Would you return, word for word, the lines of the data below from the line with "Task: Select the 100.00 amount for EXP-1" through the line with "has width=997, height=562.", and no others?

▶ [Working data]

● ● ● ● ● ● ●

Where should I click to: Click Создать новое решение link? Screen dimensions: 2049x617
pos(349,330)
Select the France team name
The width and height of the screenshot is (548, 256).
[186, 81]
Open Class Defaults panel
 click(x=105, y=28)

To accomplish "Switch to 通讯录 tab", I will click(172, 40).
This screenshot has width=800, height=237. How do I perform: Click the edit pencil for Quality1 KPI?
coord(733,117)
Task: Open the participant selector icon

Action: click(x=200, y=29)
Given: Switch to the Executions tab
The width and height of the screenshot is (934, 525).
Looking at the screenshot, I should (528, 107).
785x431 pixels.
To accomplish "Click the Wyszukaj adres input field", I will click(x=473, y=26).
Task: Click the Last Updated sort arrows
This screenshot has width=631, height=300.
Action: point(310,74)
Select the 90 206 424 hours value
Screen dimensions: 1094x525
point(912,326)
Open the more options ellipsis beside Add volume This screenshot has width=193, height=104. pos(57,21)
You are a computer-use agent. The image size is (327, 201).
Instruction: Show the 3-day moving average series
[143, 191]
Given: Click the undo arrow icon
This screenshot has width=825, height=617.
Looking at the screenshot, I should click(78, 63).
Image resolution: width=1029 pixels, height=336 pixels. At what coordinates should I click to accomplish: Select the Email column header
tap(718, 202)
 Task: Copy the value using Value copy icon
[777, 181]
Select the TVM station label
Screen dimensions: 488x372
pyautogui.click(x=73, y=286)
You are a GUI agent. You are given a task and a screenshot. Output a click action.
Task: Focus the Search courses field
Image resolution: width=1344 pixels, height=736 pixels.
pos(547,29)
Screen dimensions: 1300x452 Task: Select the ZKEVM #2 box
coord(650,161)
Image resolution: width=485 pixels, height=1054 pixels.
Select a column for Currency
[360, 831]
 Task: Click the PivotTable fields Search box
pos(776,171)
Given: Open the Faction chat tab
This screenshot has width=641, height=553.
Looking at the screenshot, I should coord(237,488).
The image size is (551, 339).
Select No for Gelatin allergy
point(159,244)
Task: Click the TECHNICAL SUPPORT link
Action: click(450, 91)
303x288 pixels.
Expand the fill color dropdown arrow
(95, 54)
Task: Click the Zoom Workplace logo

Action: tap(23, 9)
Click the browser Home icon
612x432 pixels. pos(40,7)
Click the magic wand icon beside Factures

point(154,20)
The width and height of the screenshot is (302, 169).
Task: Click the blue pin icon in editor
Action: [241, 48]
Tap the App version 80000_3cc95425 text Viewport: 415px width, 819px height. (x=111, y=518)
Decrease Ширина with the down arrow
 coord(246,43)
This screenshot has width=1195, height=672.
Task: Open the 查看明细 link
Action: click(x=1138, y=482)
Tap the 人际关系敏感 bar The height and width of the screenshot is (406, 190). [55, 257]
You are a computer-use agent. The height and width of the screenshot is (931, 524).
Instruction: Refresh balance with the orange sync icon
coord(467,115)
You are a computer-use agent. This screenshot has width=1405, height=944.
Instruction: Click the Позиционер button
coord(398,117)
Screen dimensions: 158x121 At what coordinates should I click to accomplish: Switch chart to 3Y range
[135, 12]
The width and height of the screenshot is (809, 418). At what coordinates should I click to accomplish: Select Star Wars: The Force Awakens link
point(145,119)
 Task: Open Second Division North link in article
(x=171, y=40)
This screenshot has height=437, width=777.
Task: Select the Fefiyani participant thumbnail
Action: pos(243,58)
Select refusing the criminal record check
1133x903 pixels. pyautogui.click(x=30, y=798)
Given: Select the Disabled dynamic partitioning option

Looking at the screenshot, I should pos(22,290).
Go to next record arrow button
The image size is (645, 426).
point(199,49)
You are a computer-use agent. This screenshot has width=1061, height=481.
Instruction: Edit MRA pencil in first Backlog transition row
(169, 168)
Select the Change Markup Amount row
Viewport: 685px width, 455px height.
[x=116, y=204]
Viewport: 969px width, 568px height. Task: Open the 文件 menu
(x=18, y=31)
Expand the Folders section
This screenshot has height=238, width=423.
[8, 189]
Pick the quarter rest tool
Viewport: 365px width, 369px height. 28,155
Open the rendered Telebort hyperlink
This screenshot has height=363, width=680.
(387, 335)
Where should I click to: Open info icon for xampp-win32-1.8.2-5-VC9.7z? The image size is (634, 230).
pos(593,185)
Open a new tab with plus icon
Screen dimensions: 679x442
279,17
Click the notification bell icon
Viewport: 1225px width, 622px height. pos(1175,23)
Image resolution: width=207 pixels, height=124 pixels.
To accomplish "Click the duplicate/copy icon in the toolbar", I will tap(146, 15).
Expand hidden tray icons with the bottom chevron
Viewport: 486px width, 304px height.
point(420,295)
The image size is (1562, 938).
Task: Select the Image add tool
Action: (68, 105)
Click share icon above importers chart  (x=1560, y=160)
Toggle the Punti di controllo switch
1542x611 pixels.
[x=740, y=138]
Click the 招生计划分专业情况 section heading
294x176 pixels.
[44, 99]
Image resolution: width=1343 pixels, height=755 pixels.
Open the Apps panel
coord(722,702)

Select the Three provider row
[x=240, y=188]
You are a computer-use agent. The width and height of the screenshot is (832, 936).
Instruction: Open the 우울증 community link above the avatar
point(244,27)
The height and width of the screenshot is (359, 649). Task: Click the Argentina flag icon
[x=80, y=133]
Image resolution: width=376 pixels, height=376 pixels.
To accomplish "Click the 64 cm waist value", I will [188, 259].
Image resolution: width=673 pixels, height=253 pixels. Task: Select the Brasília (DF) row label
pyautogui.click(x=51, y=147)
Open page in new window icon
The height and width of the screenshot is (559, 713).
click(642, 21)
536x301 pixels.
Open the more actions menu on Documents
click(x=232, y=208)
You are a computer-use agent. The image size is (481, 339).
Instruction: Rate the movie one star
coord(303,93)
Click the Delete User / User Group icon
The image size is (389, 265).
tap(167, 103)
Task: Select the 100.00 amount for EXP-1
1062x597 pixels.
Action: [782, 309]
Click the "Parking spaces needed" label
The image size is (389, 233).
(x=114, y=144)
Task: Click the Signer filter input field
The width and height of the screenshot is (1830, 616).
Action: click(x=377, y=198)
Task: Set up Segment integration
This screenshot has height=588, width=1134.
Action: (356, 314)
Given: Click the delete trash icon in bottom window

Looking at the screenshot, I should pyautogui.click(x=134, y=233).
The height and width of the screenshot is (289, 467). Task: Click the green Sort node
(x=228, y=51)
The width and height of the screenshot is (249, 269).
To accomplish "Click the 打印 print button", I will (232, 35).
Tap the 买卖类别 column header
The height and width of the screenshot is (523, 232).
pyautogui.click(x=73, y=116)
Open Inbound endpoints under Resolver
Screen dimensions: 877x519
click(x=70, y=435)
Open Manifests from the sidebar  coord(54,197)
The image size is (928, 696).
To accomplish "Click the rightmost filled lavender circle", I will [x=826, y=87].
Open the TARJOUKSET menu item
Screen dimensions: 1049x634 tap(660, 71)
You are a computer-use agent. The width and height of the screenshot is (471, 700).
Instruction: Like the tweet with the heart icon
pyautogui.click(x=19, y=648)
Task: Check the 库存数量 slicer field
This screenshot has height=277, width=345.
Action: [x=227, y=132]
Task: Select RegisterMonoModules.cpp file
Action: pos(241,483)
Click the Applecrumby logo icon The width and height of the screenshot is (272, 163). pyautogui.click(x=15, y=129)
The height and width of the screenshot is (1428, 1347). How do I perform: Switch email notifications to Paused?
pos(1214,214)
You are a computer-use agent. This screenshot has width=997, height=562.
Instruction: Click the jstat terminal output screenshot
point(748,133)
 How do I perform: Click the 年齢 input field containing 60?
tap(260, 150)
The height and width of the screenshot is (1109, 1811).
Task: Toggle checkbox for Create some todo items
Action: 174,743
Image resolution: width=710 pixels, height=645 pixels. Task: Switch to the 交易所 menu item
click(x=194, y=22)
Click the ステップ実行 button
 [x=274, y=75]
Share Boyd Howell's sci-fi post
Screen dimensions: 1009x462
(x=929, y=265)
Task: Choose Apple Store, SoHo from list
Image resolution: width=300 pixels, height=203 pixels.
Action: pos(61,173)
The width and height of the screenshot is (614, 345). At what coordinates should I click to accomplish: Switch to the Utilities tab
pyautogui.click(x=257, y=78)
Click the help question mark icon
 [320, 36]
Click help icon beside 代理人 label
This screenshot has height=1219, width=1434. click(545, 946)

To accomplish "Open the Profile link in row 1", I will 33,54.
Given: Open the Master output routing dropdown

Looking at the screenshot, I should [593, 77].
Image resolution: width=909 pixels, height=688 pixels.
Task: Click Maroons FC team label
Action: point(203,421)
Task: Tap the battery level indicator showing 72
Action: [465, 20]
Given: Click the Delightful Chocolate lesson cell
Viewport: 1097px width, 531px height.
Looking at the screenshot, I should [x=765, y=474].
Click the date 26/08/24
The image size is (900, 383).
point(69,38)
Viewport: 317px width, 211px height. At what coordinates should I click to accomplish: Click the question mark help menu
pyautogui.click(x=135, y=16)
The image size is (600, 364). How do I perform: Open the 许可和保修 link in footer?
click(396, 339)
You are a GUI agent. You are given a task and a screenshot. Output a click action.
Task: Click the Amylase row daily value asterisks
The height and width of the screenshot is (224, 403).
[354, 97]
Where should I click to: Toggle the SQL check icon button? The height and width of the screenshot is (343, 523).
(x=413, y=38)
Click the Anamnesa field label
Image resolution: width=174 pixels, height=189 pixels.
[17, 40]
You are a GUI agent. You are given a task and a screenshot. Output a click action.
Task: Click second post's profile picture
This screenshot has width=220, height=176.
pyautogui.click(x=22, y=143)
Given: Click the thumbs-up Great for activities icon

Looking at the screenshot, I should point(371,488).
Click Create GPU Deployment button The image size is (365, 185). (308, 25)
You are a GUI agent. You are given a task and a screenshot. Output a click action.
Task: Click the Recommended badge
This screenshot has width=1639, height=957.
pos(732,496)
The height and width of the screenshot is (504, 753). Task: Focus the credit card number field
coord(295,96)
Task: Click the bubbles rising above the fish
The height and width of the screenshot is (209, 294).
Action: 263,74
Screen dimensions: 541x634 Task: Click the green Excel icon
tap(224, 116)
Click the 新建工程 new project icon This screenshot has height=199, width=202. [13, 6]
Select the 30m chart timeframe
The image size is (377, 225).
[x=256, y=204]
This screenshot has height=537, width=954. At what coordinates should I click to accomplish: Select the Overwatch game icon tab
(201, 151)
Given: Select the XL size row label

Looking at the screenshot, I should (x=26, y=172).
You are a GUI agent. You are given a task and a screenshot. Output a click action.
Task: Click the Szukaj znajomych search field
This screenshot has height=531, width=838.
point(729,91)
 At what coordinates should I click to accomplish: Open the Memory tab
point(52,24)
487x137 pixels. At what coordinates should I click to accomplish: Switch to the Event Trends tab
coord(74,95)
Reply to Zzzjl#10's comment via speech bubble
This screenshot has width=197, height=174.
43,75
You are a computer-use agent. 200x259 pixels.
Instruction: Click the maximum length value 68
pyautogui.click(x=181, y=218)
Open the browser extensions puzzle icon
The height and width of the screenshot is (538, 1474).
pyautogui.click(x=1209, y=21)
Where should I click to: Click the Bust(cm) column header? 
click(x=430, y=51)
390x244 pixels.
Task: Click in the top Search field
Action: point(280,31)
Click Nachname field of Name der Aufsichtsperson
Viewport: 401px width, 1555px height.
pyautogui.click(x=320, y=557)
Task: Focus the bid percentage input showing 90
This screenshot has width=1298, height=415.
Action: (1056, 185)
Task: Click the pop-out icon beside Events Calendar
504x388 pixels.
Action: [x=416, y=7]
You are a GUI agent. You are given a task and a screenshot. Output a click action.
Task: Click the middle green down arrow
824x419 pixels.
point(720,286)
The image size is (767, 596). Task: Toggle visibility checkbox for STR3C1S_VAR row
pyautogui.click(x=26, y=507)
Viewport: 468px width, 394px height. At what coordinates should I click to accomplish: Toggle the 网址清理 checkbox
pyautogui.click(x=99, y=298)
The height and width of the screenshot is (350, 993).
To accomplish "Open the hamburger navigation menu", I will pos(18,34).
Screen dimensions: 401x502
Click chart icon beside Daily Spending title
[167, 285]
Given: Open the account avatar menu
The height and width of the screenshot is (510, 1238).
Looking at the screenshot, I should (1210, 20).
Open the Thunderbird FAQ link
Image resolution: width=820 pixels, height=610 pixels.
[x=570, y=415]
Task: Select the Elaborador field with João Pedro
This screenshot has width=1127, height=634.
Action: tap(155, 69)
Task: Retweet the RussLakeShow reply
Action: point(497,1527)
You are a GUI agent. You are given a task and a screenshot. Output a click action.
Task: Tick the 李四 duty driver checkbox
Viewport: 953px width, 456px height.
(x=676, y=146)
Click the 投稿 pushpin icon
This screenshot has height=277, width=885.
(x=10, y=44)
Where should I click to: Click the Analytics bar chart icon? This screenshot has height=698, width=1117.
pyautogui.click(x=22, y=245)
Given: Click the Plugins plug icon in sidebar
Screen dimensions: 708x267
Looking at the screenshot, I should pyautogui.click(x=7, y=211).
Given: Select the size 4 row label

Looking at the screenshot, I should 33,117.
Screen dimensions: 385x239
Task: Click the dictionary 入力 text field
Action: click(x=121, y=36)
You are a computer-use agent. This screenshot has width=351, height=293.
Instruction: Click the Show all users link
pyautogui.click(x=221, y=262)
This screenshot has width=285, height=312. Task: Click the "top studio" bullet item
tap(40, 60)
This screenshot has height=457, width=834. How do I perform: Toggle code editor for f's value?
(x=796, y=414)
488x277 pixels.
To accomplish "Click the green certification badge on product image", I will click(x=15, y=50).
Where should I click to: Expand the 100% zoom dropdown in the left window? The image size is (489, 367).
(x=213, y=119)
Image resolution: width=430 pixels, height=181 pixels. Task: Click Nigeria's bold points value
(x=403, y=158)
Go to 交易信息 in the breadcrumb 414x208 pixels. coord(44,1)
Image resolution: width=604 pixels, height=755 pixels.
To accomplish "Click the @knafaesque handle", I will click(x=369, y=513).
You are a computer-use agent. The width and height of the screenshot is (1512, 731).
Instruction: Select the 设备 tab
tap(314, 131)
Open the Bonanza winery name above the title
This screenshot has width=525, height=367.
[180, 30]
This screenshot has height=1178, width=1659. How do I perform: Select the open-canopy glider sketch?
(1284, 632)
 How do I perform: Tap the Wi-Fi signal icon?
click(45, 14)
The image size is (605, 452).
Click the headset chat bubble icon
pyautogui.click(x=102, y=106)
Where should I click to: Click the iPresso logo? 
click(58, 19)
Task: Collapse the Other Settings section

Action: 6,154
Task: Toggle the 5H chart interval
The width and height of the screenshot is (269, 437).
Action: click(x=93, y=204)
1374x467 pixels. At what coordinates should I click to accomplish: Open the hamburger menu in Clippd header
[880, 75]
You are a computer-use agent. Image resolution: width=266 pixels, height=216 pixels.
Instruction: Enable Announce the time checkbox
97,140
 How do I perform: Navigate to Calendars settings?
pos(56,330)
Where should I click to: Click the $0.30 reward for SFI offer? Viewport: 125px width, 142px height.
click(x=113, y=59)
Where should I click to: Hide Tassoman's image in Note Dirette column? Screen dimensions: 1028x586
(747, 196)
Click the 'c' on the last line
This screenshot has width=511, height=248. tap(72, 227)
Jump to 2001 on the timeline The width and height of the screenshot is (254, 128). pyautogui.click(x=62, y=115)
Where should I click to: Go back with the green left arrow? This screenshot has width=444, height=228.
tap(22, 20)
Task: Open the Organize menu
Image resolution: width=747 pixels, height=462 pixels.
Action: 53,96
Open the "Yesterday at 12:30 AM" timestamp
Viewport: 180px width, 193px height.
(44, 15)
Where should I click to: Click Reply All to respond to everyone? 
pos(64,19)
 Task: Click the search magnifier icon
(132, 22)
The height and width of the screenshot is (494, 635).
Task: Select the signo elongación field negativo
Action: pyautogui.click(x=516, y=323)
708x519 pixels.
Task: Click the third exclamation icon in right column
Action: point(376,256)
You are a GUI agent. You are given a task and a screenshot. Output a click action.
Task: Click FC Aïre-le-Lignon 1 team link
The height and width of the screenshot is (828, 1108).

● ● ● ● ● ● ●

▶ [Answer for the task]
Task: Select the 100.00 amount for EXP-1
1062x597 pixels.
Action: [782, 309]
Click the "Parking spaces needed" label
The image size is (389, 233).
(x=114, y=144)
Task: Click the Signer filter input field
The width and height of the screenshot is (1830, 616).
Action: click(x=377, y=198)
Task: Set up Segment integration
This screenshot has height=588, width=1134.
Action: (356, 314)
Given: Click the delete trash icon in bottom window

Looking at the screenshot, I should pyautogui.click(x=134, y=233).
The height and width of the screenshot is (289, 467). Task: Click the green Sort node
(x=228, y=51)
The width and height of the screenshot is (249, 269).
To accomplish "Click the 打印 print button", I will (232, 35).
Tap the 买卖类别 column header
The height and width of the screenshot is (523, 232).
pyautogui.click(x=73, y=116)
Open Inbound endpoints under Resolver
Screen dimensions: 877x519
click(x=70, y=435)
Open Manifests from the sidebar  coord(54,197)
The image size is (928, 696).
To accomplish "Click the rightmost filled lavender circle", I will [x=826, y=87].
Open the TARJOUKSET menu item
Screen dimensions: 1049x634 tap(660, 71)
You are a computer-use agent. The width and height of the screenshot is (471, 700).
Instruction: Like the tweet with the heart icon
pyautogui.click(x=19, y=648)
Task: Check the 库存数量 slicer field
This screenshot has height=277, width=345.
Action: [x=227, y=132]
Task: Select RegisterMonoModules.cpp file
Action: pos(241,483)
Click the Applecrumby logo icon The width and height of the screenshot is (272, 163). pyautogui.click(x=15, y=129)
The height and width of the screenshot is (1428, 1347). How do I perform: Switch email notifications to Paused?
pos(1214,214)
You are a computer-use agent. This screenshot has width=997, height=562.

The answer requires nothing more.